# [Exercise prompt]
Arrange every line of the items below as a Markdown table with two columns, Row and Line, and skip blank lines. Leave the pictures out of the table.

# Start of Exercise input

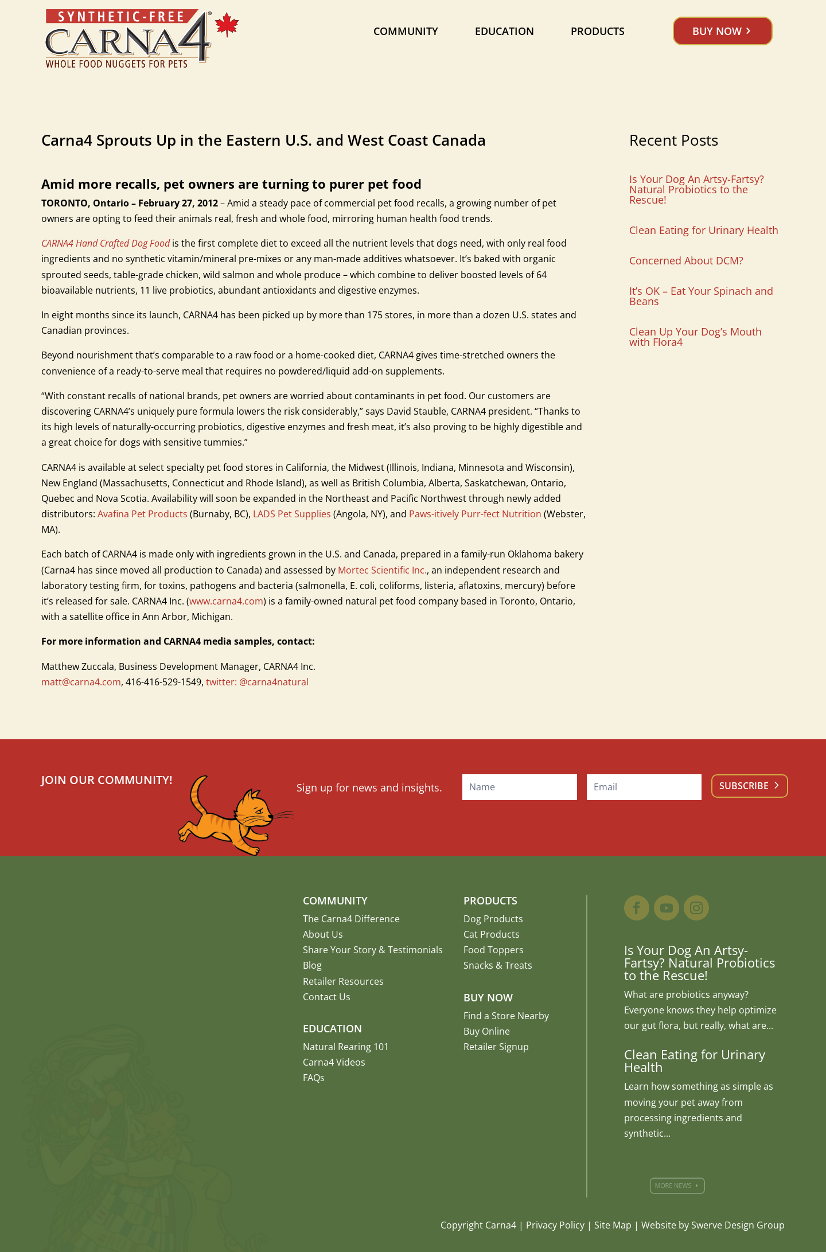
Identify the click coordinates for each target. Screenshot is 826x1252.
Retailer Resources (343, 981)
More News (678, 1185)
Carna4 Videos (334, 1062)
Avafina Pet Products (143, 514)
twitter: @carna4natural (257, 682)
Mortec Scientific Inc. (382, 570)
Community (405, 31)
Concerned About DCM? (686, 260)
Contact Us (326, 996)
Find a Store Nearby (506, 1015)
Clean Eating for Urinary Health (703, 230)
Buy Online (486, 1031)
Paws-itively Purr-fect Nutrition (475, 514)
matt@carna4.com (81, 682)
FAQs (314, 1077)
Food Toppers (493, 949)
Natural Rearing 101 (346, 1046)
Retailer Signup (496, 1046)
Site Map (613, 1225)
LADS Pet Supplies (292, 514)
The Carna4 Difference (351, 918)
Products (598, 31)
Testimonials (415, 949)
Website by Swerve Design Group (713, 1225)
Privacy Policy (555, 1225)
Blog (312, 965)
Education (504, 31)
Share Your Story (339, 949)
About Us (323, 934)
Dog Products (493, 918)
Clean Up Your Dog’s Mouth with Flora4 (695, 337)
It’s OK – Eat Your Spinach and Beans (701, 296)
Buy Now (717, 31)
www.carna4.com (226, 601)
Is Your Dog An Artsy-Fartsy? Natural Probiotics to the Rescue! (696, 189)
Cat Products (491, 934)
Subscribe (744, 785)
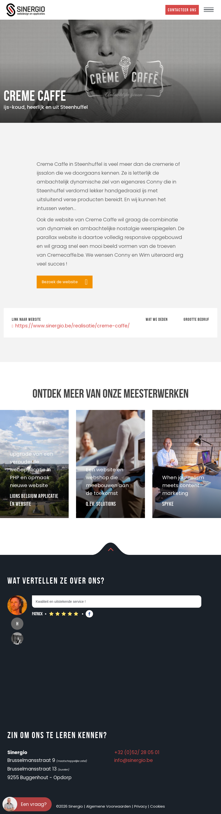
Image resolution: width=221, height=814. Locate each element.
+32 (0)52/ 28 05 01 (136, 752)
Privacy (140, 806)
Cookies (157, 806)
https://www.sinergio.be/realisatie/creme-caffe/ (71, 326)
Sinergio (75, 806)
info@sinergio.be (133, 760)
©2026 (61, 806)
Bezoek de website (60, 282)
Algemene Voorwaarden (108, 806)
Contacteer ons (182, 10)
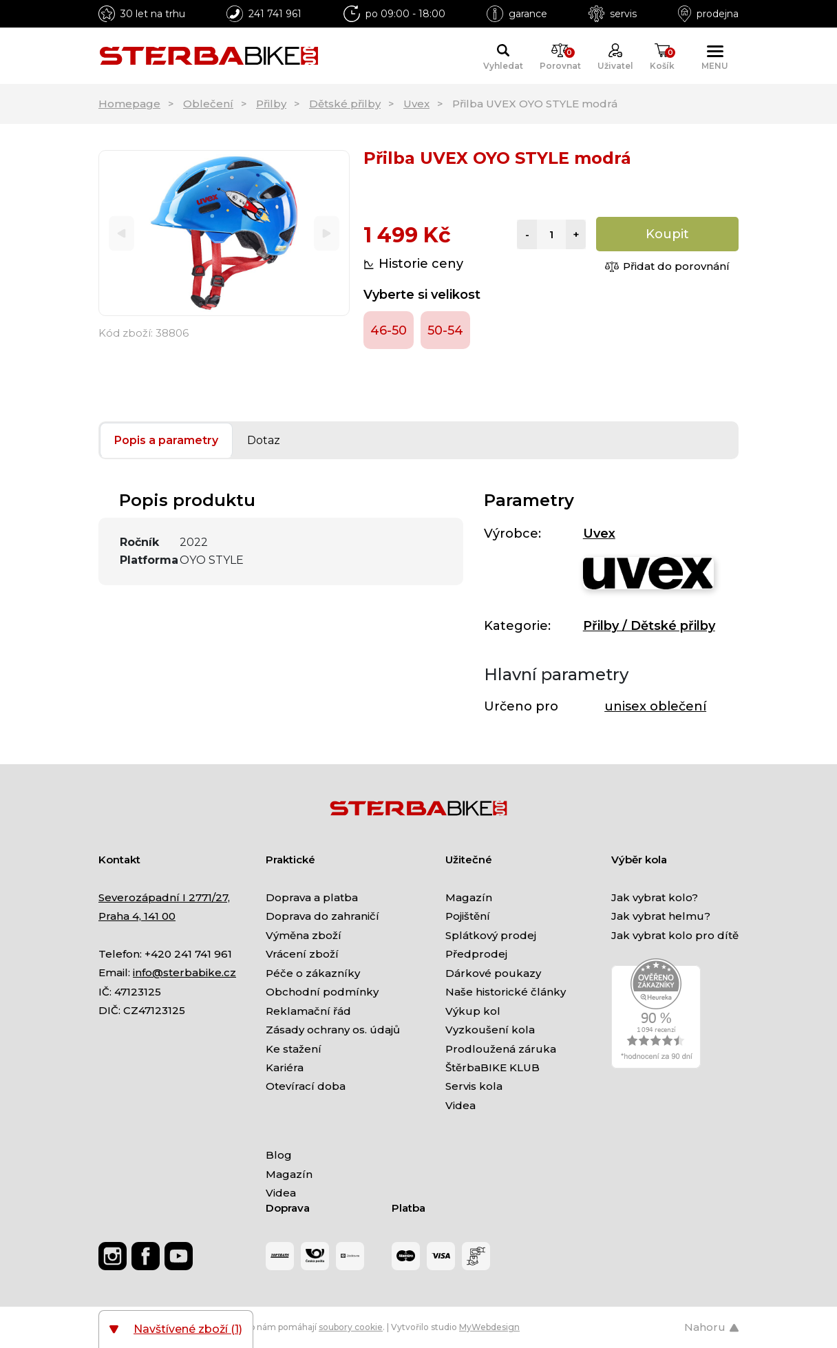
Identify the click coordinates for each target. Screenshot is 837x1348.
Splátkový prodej (490, 935)
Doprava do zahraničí (322, 916)
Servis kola (473, 1086)
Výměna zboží (303, 935)
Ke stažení (293, 1048)
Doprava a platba (312, 897)
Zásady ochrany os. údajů (333, 1029)
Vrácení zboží (302, 953)
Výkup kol (472, 1011)
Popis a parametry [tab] (166, 440)
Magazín (468, 897)
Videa (460, 1105)
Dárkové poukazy (493, 973)
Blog (279, 1154)
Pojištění (467, 916)
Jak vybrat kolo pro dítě (675, 935)
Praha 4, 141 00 (137, 916)
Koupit (667, 234)
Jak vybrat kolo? (654, 897)
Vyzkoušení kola (490, 1029)
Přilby (271, 103)
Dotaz (263, 440)
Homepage (129, 103)
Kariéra (285, 1067)
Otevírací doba (306, 1086)
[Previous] (121, 233)
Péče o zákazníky (313, 973)
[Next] (326, 233)
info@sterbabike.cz (184, 972)
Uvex (416, 103)
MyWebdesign (489, 1327)
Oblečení (208, 103)
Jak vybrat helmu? (660, 916)
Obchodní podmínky (322, 991)
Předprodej (476, 953)
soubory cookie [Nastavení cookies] (351, 1327)
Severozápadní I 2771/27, (164, 897)
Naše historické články (505, 991)
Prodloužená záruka (500, 1048)
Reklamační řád (308, 1011)
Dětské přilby (345, 103)
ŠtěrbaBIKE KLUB (492, 1067)
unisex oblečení (655, 706)
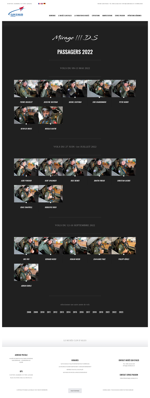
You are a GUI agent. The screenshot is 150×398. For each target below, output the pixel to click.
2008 (29, 312)
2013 (62, 312)
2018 (95, 312)
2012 (55, 312)
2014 (68, 312)
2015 (75, 312)
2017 (88, 312)
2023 (121, 312)
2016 (82, 312)
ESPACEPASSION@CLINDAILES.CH (129, 378)
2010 (42, 312)
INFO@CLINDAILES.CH (129, 365)
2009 (36, 312)
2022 (114, 312)
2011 (49, 312)
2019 (101, 312)
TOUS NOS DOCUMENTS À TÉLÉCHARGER (122, 390)
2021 (108, 312)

# End of Exercise input

# [Worked solution]
| Row | Line |
|---|---|
| 1 | Identify the click coordinates for each target. Screenshot is 826x1252. |
| 2 | Retailer Resources (343, 981) |
| 3 | More News (678, 1185) |
| 4 | Carna4 Videos (334, 1062) |
| 5 | Avafina Pet Products (143, 514) |
| 6 | twitter: @carna4natural (257, 682) |
| 7 | Mortec Scientific Inc. (382, 570) |
| 8 | Community (405, 31) |
| 9 | Concerned About DCM? (686, 260) |
| 10 | Contact Us (326, 996) |
| 11 | Find a Store Nearby (506, 1015) |
| 12 | Clean Eating for Urinary Health (703, 230) |
| 13 | Buy Online (486, 1031) |
| 14 | Paws-itively Purr-fect Nutrition (475, 514) |
| 15 | matt@carna4.com (81, 682) |
| 16 | FAQs (314, 1077) |
| 17 | Food Toppers (493, 949) |
| 18 | Natural Rearing 101 (346, 1046) |
| 19 | Retailer Signup (496, 1046) |
| 20 | Site Map (613, 1225) |
| 21 | LADS Pet Supplies (292, 514) |
| 22 | The Carna4 Difference (351, 918) |
| 23 | Products (598, 31) |
| 24 | Testimonials (415, 949) |
| 25 | Website by Swerve Design Group (713, 1225) |
| 26 | Privacy Policy (555, 1225) |
| 27 | Blog (312, 965) |
| 28 | Education (504, 31) |
| 29 | Share Your Story (339, 949) |
| 30 | About Us (323, 934) |
| 31 | Dog Products (493, 918) |
| 32 | Clean Up Your Dog’s Mouth with Flora4 (695, 337) |
| 33 | It’s OK – Eat Your Spinach and Beans (701, 296) |
| 34 | Buy Now (717, 31) |
| 35 | www.carna4.com (226, 601) |
| 36 | Is Your Dog An Artsy-Fartsy? Natural Probiotics to the Rescue! (696, 189) |
| 37 | Cat Products (491, 934) |
| 38 | Subscribe (744, 785) |
| 39 | Image resolution: width=221, height=814. Locate each element. |
| 40 | +32 (0)52/ 28 05 01 (136, 752) |
| 41 | Privacy (140, 806) |
| 42 | Cookies (157, 806) |
| 43 | https://www.sinergio.be/realisatie/creme-caffe/ (71, 326) |
| 44 | Sinergio (75, 806) |
| 45 | info@sinergio.be (133, 760) |
| 46 | ©2026 (61, 806) |
| 47 | Bezoek de website (60, 282) |
| 48 | Algemene Voorwaarden (108, 806) |
| 49 | Contacteer ons (182, 10) |
| 50 | Identify the click coordinates for each target. Screenshot is 837x1348. |
| 51 | Splátkový prodej (490, 935) |
| 52 | Doprava do zahraničí (322, 916) |
| 53 | Servis kola (473, 1086) |
| 54 | Výměna zboží (303, 935) |
| 55 | Ke stažení (293, 1048) |
| 56 | Doprava a platba (312, 897) |
| 57 | Zásady ochrany os. údajů (333, 1029) |
| 58 | Vrácení zboží (302, 953) |
| 59 | Výkup kol (472, 1011) |
| 60 | Popis a parametry [tab] (166, 440) |
| 61 | Magazín (468, 897) |
| 62 | Videa (460, 1105) |
| 63 | Dárkové poukazy (493, 973) |
| 64 | Blog (279, 1154) |
| 65 | Pojištění (467, 916) |
| 66 | Jak vybrat kolo pro dítě (675, 935) |
| 67 | Praha 4, 141 00 (137, 916) |
| 68 | Koupit (667, 234) |
| 69 | Jak vybrat kolo? (654, 897) |
| 70 | Vyzkoušení kola (490, 1029) |
| 71 | Přilby (271, 103) |
| 72 | Dotaz (263, 440) |
| 73 | Homepage (129, 103) |
| 74 | Kariéra (285, 1067) |
| 75 | Otevírací doba (306, 1086) |
| 76 | [Previous] (121, 233) |
| 77 | Péče o zákazníky (313, 973) |
| 78 | [Next] (326, 233) |
| 79 | info@sterbabike.cz (184, 972) |
| 80 | Uvex (416, 103) |
| 81 | MyWebdesign (489, 1327) |
| 82 | Oblečení (208, 103) |
| 83 | Jak vybrat helmu? (660, 916) |
| 84 | Obchodní podmínky (322, 991) |
| 85 | Předprodej (476, 953) |
| 86 | soubory cookie [Nastavení cookies] (351, 1327) |
| 87 | Severozápadní I 2771/27, (164, 897) |
| 88 | Naše historické články (505, 991) |
| 89 | Prodloužená záruka (500, 1048) |
| 90 | Reklamační řád (308, 1011) |
| 91 | Dětské přilby (345, 103) |
| 92 | ŠtěrbaBIKE KLUB (492, 1067) |
| 93 | unisex oblečení (655, 706) |
| 94 | You are a GUI agent. The screenshot is 150×398. For each target below, output the pixel to click. |
| 95 | 2008 (29, 312) |
| 96 | 2013 (62, 312) |
| 97 | 2018 (95, 312) |
| 98 | 2012 (55, 312) |
| 99 | 2014 (68, 312) |
| 100 | 2015 (75, 312) |
| 101 | 2017 (88, 312) |
| 102 | 2023 (121, 312) |
| 103 | 2016 (82, 312) |
| 104 | ESPACEPASSION@CLINDAILES.CH (129, 378) |
| 105 | 2010 (42, 312) |
| 106 | INFO@CLINDAILES.CH (129, 365) |
| 107 | 2009 (36, 312) |
| 108 | 2022 (114, 312) |
| 109 | 2011 (49, 312) |
| 110 | 2019 (101, 312) |
| 111 | TOUS NOS DOCUMENTS À TÉLÉCHARGER (122, 390) |
| 112 | 2021 (108, 312) |